Mais s'il n'y avait pour m'énerver que ce lifting sans intérêt de mon émission préférée, je passerais volontiers l'éponge... Car le plus grave est ailleurs.
Où est Patrice Laffont ? Où est passé Patrice Laffont ? Quelqu'un peut-il me répondre ? Comment peut-on imaginer cette émission animée par un autre que lui ? Qui a cru, un jour, pouvoir le surpasser ? Ah moi, je l'aimais bien Patrice Laffont... Avec lui, on sentait que la préparation de l'émission avait dû l'occuper au moins 1 minute 30, c'était un type incroyable, quasiment incapable de terminer la phrase la plus élémentaire sans trébucher sur un voire plusieurs mots (surtout qu'aux Chiffres et aux Lettres, la conversation est tout de même assez limitée). On sentait qu'il s'amusait à s'ennuyer dans cette émission aux rites immuables, la surprise n'existait pas, c'était comme une bulle protégée de toutes les agressions extérieures. Il traînait une sorte de flegme désabusé qui convenait parfaitement au cadre de l'émission : doucement, tout doucement, c'est les candidats qui bossent, pas nous ! Et là, on nous propose un jeune homme avec des lunettes pour faire sérieux, qui a même l'air de croire à ce qu'il fait, genre bon chic bon genre, le petit-fils idéal quoi... Mais ça va pas la tête ? Avec une tête pareille, il est tout juste bon pour présenter la météo ! (Hein ? Qu'est-ce que vous dites ? Ah... il présente effectivement la météo le matin... S'cusez, je savais pas...). Ouste, du balai, on veut pas d'un remplaçant ! Rendez nous notre Patrice !!!
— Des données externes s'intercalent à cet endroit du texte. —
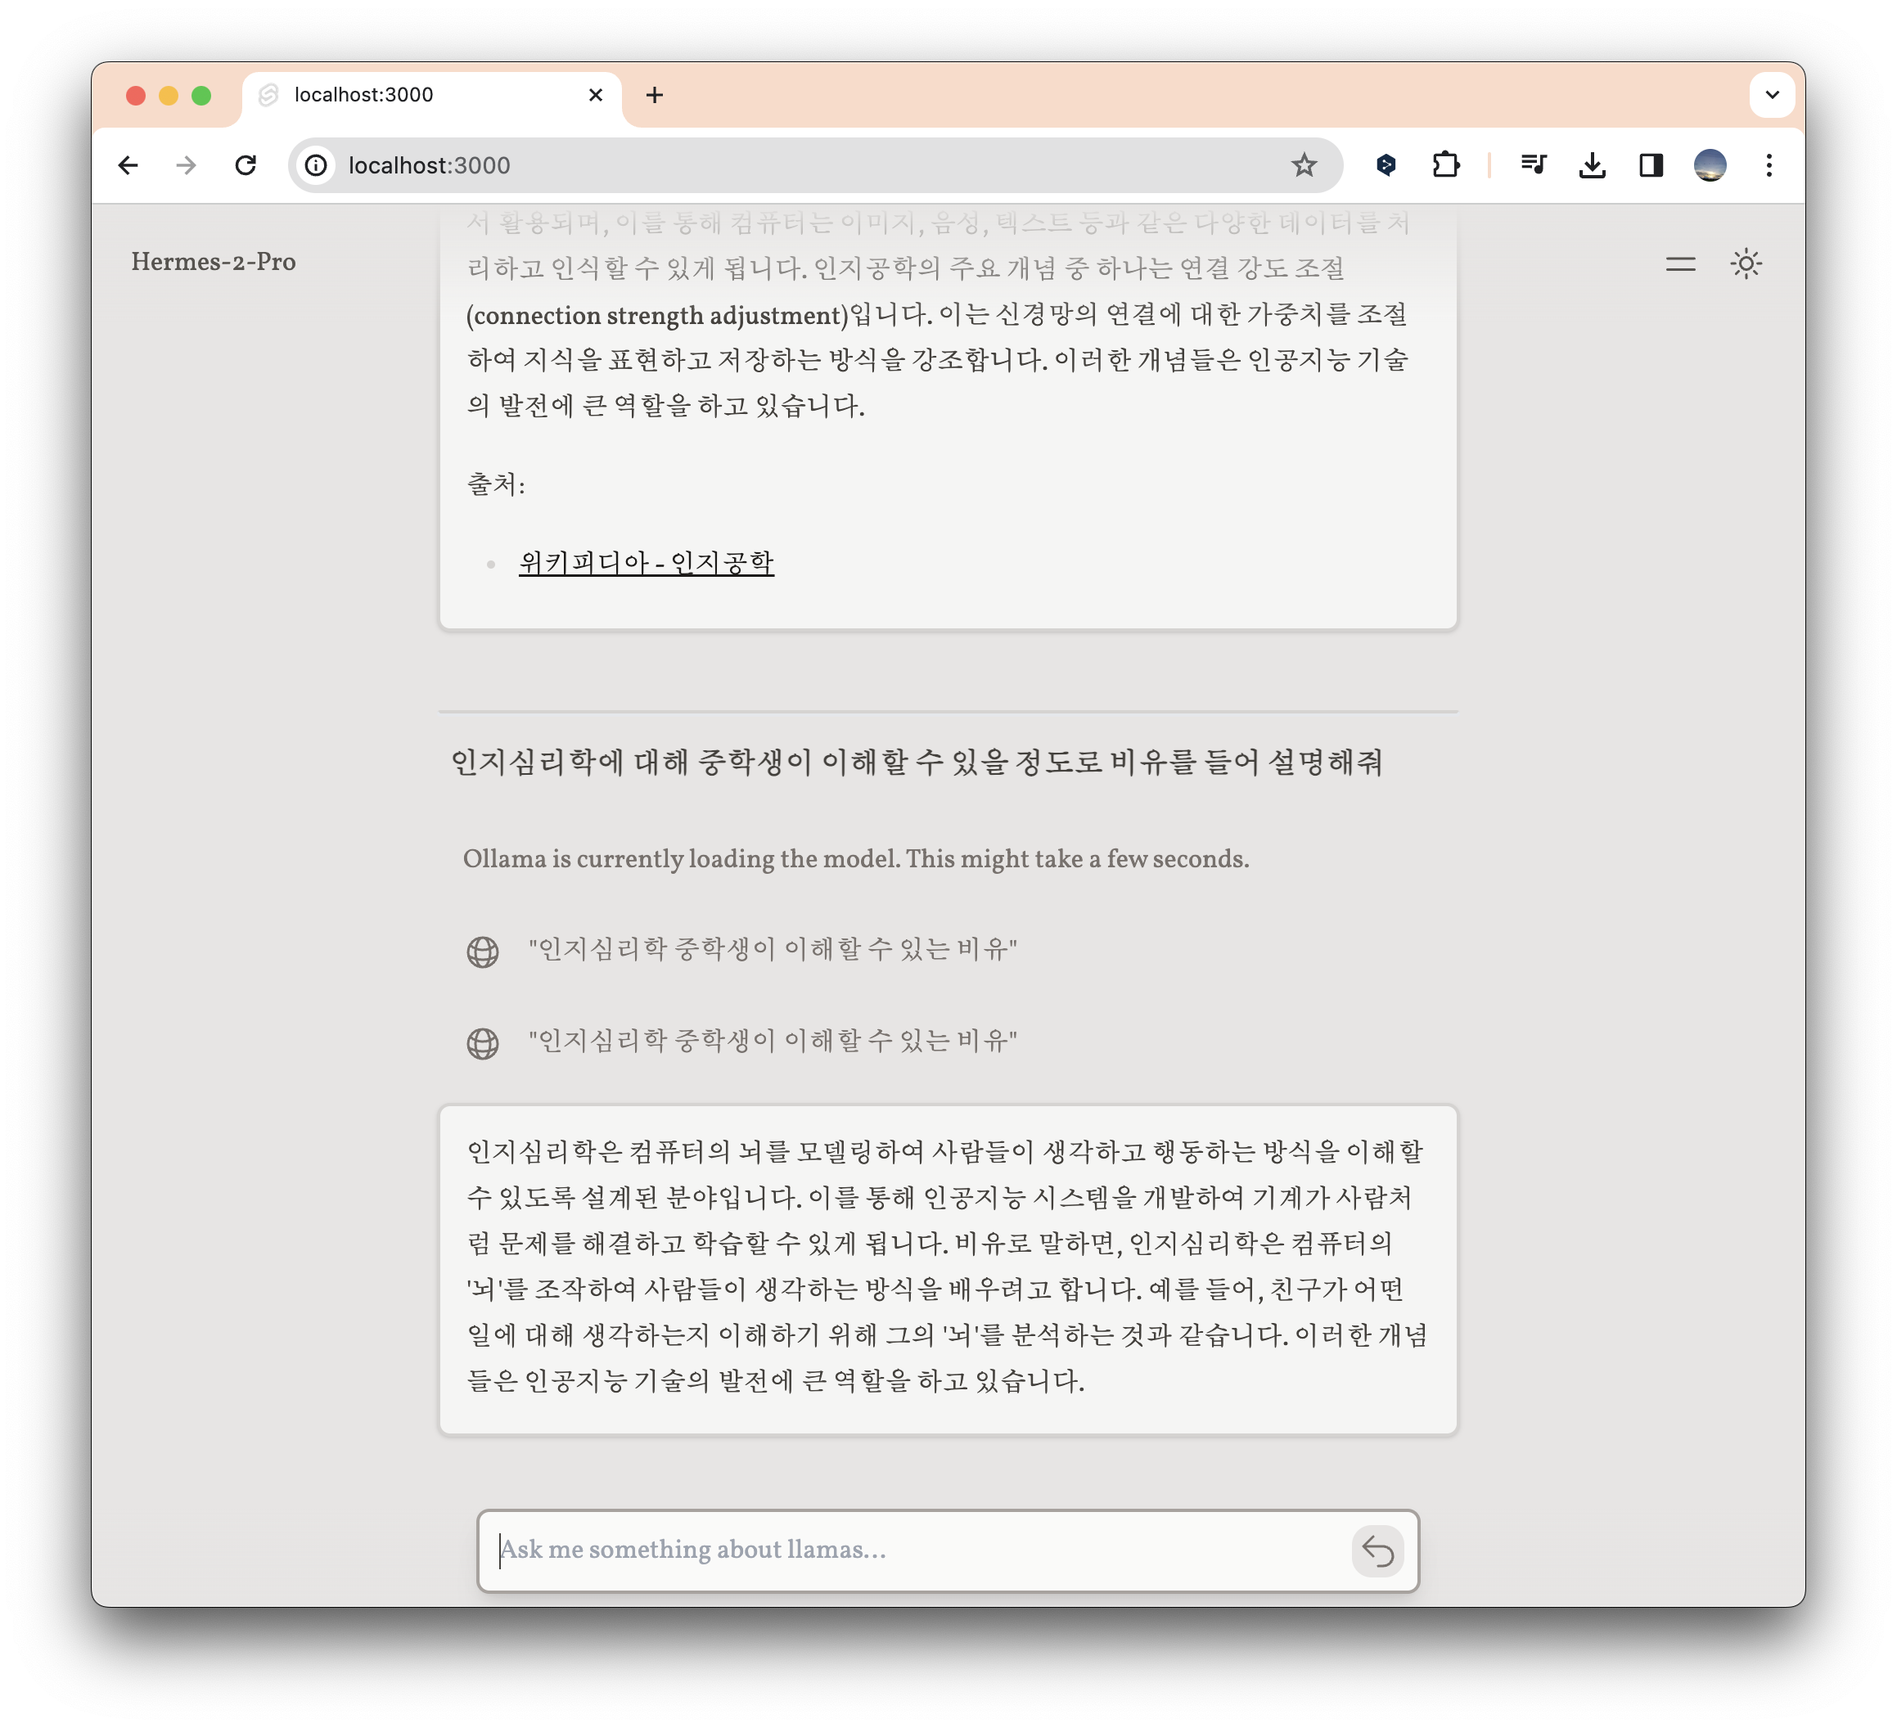1897x1728 pixels.
Task: Expand the tab search chevron
Action: point(1772,95)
Par ailleurs, y en a deux autres qui, s'ils sont toujours là (encore que... un beau jour, ces sbires avaient piqué la place de la délicieuse Yvette Plailly et du malicieux Max Favalelli, semble-t-il autorisés à faire valoir leurs droits à la retraite) ne perdent rien pour attendre : Arielle Boulin-Prat et Bertrand Renard (hé, lui, c'est un ancien super-héros, l'avait gagné 12 matches de suite, il trouvait tout, tout, tout... impossible de le coincer). Moi, je les ai connus jeunes et moins replets (je sais, c'est bas comme attaque, mais n'empêche, c'est vrai ce que je dis) et complètement impliqués dans leur truc. Arielle tournait frénétiquement les pages des piles de dictionnaires qu'elle avaient installés sur sa table dès qu'il fallait trouver le mot le plus long. Le fin Renard, lui, en compulsait d'autres et tout l'intérêt de cette épreuve n'était pas le résultat annoncé par l'un ou l'autre des deux candidats boutonneux, mais la compétititon que se livraient nos deux experts. C'était à celui qui aurait trouvé le mot le plus exotique, la définition la plus poétique, voire paillarde si l'ambiance torride du studio le permettait. Rooh, c'était bien. Quant au compte est bon, c'était tout de même incroyable : pendant que les deux agités du bocal entourant Patrice Laffont se torturaient les méninges pour écrabouiller leur adversaire avec fierté, notre Bertrand, mollement avachi dans son fauteuil, l'oeil gauche à demi-ouvert, semblait s'assoupir mais en réalité, avait déclenché les forces incommensurables de sa machine infernale et ridiculisait tout le monde en énonçant tranquillement une miraculeuse solution ayant échappé aux plus névrotiques de la calculette mentale. Tandis qu'aujourd'hui... je n'ose même pas en parler ! Pas étonnant qu'ils se soient empâtés les deux-là ! Font plus rien, ils attendent... Tu parles, ils ont sous les yeux tous les résultats qui leur arrivent, froidement crachés par un ordinateur sournois. Cherchent même plus... Ils se contentent de lire le mot qui s'affichent sur leur écran ou d'énoncer laconiquement la solution aux calculs... C'est un scandale ! Coupez-moi tous ces fils et rapportez les dicos !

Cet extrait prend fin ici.